ÇÖZÜM BU TOPRAKLARDA

Kürt sorununun çözümünü, Bağdat’ta, Tahran’da, Moskova’da, Washington’da, başka başkentlerde bulamazsınız, çözüm bu topraklardadır, bu toprakların halklarının eşit ve özgür yaşam koşullarının yaratılmasındadır. Bu zirvelerden çıkan sonuçların hiçbiri Türkiye halklarının yararına değildir, şimdiye kadar bu zirvelerden çıkan sonuçlar acı ve gözyaşından başka bu halka ve topluma bir şey vermedi bundan sonra da vermiyor.

IŞİD YENİLGİYE UĞRADIĞI İÇİN Mİ RAHATSIZSINIZ?

Bu zihniyet, Rojava devrimini boğmak için saldırı planlarından başka bir çıkar yol düşünemiyor, ülke ülke başkent başkent yardım dileniyor. Neden bu kadar düşmanlık besliyorsunuz halklara karşı, sizin düşmanlık beslediğiniz Kuzey ve Doğu Suriye topraklarında barış hakim, ortak yaşam hakim. Bu topraklarda IŞİD karanlığı yenilgiye uğratıldı, kadınları köleleştiren zihniyet bozguna uğradı. Bu yüzden mi bu kadar öfkelisiniz?

IŞİD çeteleri Türkiye’nin içerisinde sayılabilecek sınırlarda tekrar güçlenmeye çalışırken, IŞİD liderleri güvenli bölge olarak buraları seçip, buralarda saklanırken iktidar sessiz ve seyirci kalıyor. Çünkü iktidarın tüm ajandası Kürtlere yönelik savaş ve operasyonlara göre hazırlanıyor. Fakat biz bir kez daha buradan uyarmak istiyoruz: Kürt halkına karşı yürütülen düşmanlık ve savaşın kazananı halklar değil, saraylar, çeteler ve savaşla ömrünü uzatmaya çalışan despot iktidarlar olacaktır.

BİN KEZ DENEDİNİZ

Kürt kazanımlarına, Kürt topraklarına saldırmak Kürt halkına, Ortadoğu ve Türkiye halklarına acı, yoksulluk, derin ekonomik kriz ve siyasi istikrarsızlık dışında hiçbir şey getirmedi, getirmeyecek. Bu bin kez denendi ve bin kez tecrübe edildi!

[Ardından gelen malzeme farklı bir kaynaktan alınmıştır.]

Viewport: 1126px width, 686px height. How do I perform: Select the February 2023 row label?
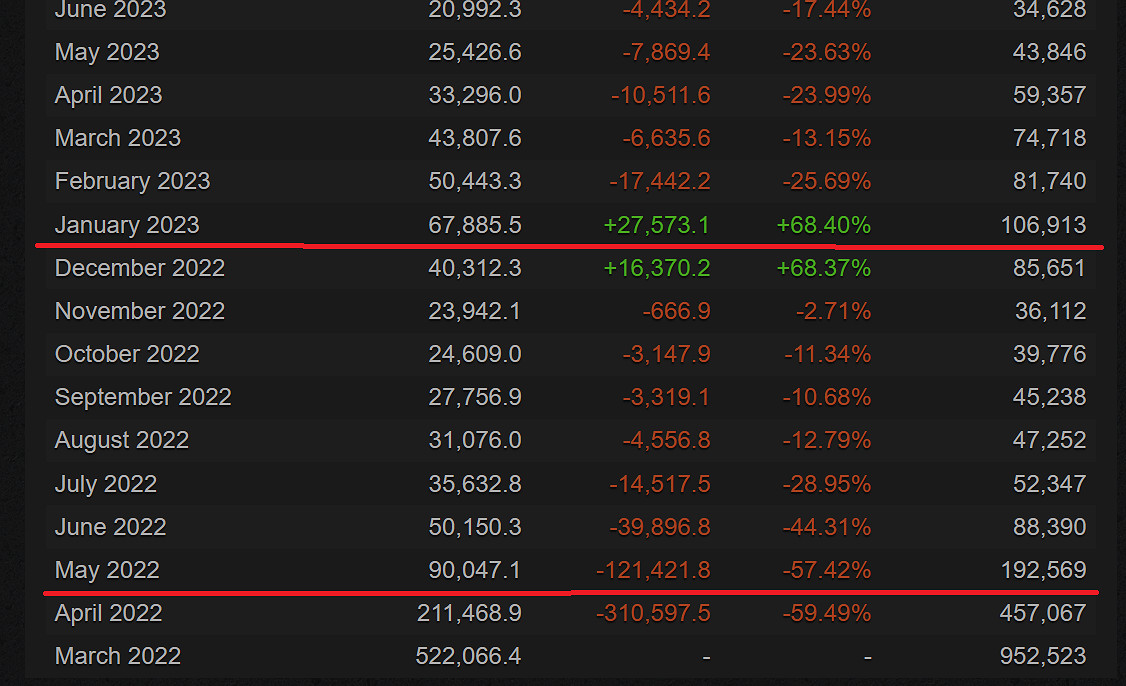133,181
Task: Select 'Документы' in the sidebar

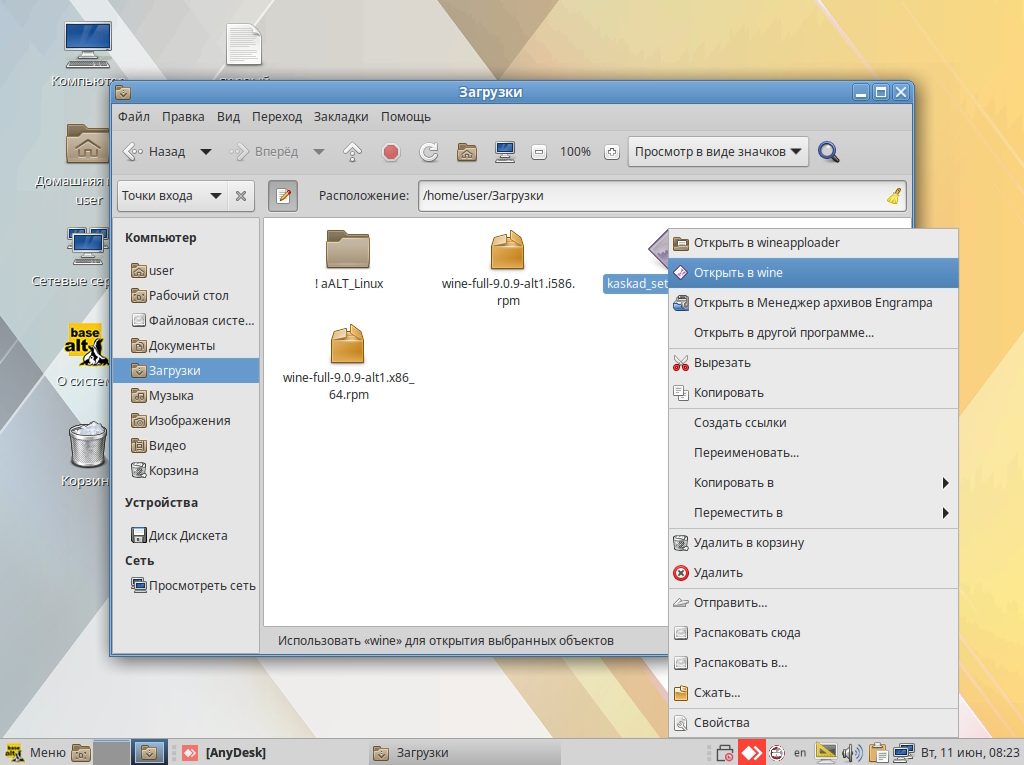Action: (x=181, y=345)
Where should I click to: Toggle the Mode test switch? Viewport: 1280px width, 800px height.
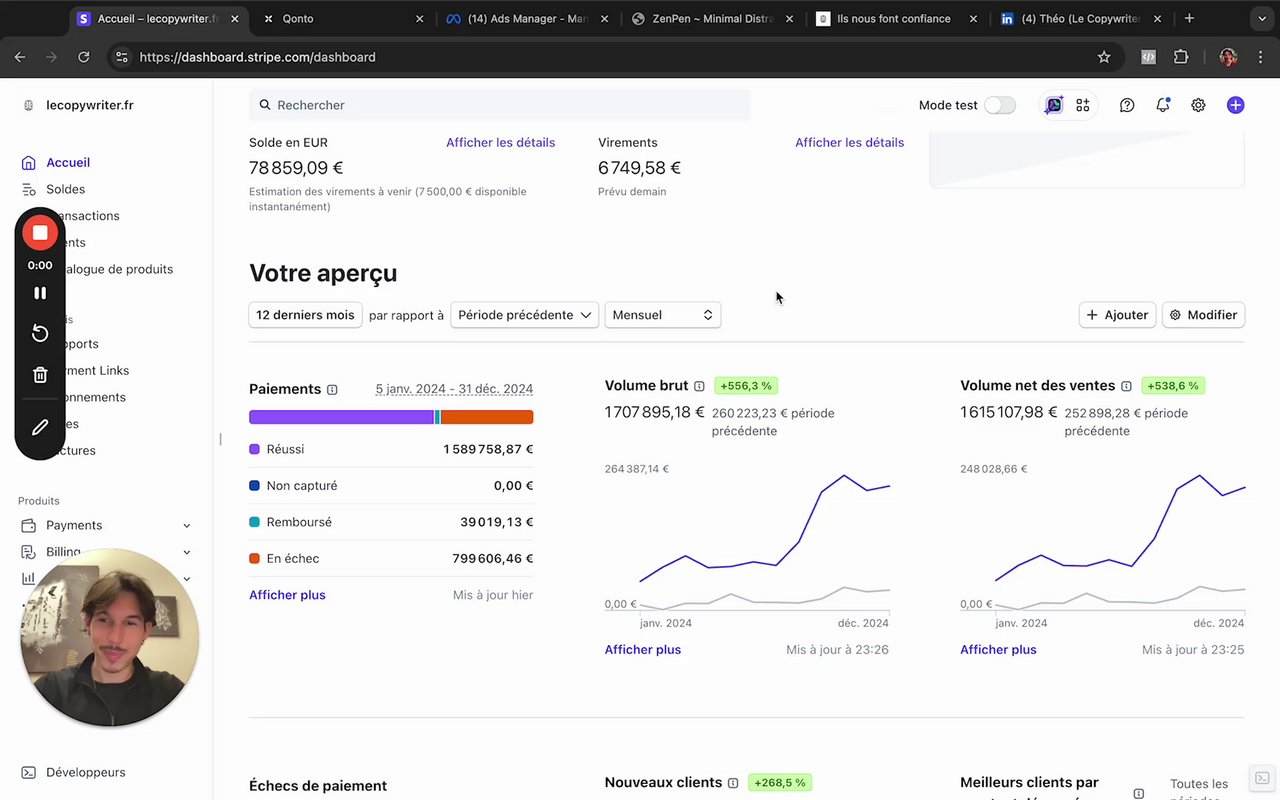[x=999, y=105]
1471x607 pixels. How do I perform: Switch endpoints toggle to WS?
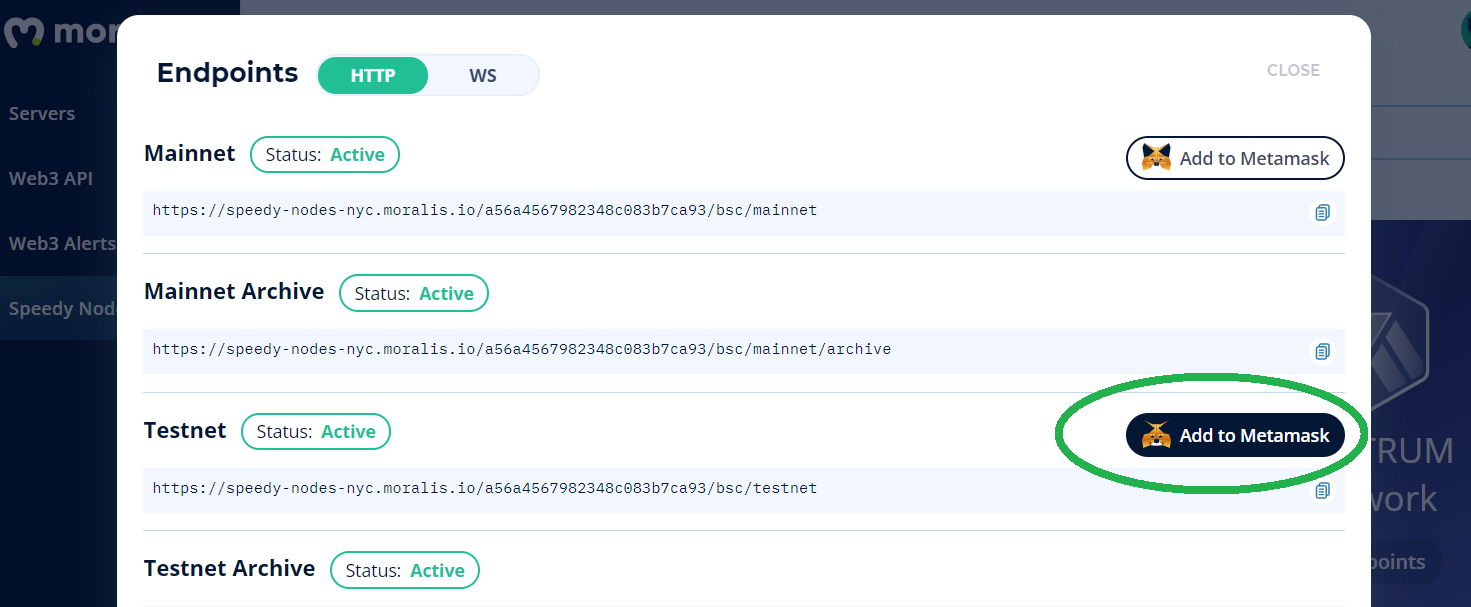coord(483,75)
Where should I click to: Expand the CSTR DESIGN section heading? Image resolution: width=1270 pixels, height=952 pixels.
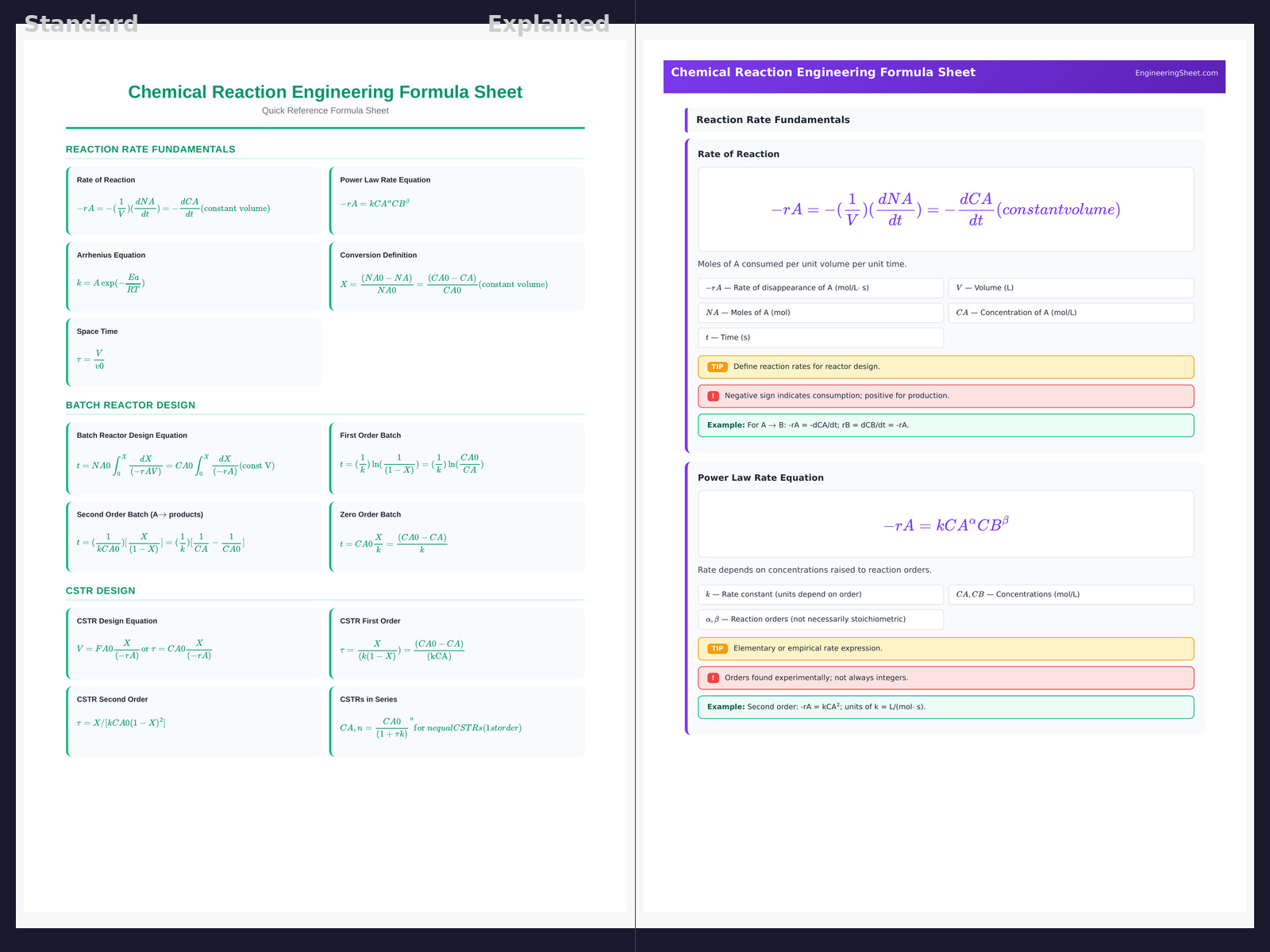coord(101,591)
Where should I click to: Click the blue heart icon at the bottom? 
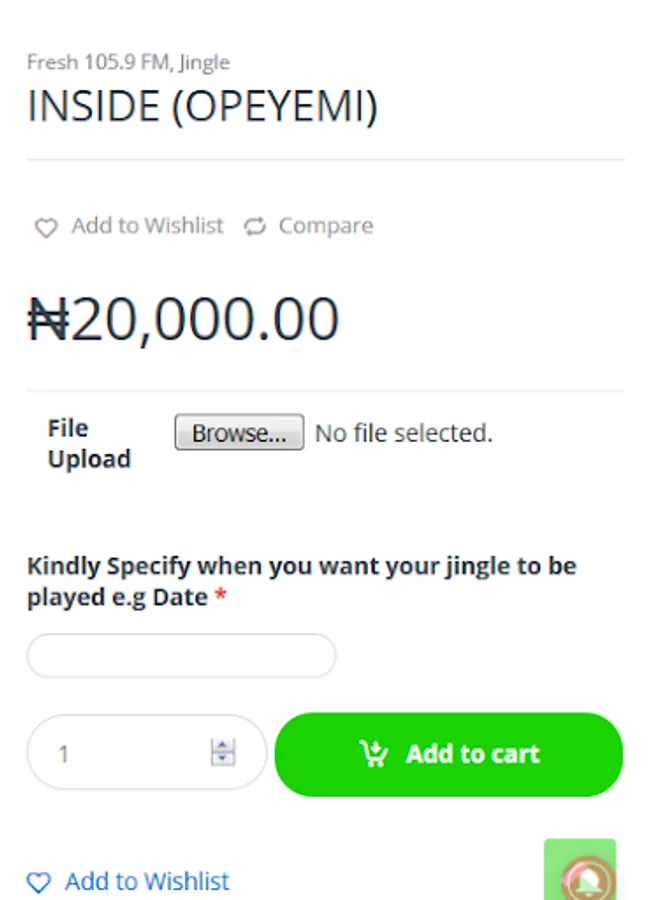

Kaldı ki iktidarın hazırlığını yaptığı operasyon girişimi sadece Kuzey ve Doğu Suriye topraklarıyla sınırlı değil bir bütün olarak Suriye’yi de kapsayacak bir boyut taşıyor.  Hem Kuzey ve Doğu Suriye yönetiminin hem de Suriye hükümeti yetkililerinin açıklamaları bu yöndedir. Kuzey ve Doğu Suriye topraklarını işgal etme, Kürt kazanımlarını ortadan kaldırma politikası bugün bir kez daha, Suriye ve tüm Ortadoğu'da yıllardır sağlanmaya çalışılan istikrarı bozup, IŞİD ve türevi çetelerin tekrar güçlenmesine, yeni felaketlere, binlerce ölüme, milyonlarca göçe-mülteciye ve elbette ki büyük ekonomik kayıplara sebep olmaya gebedir."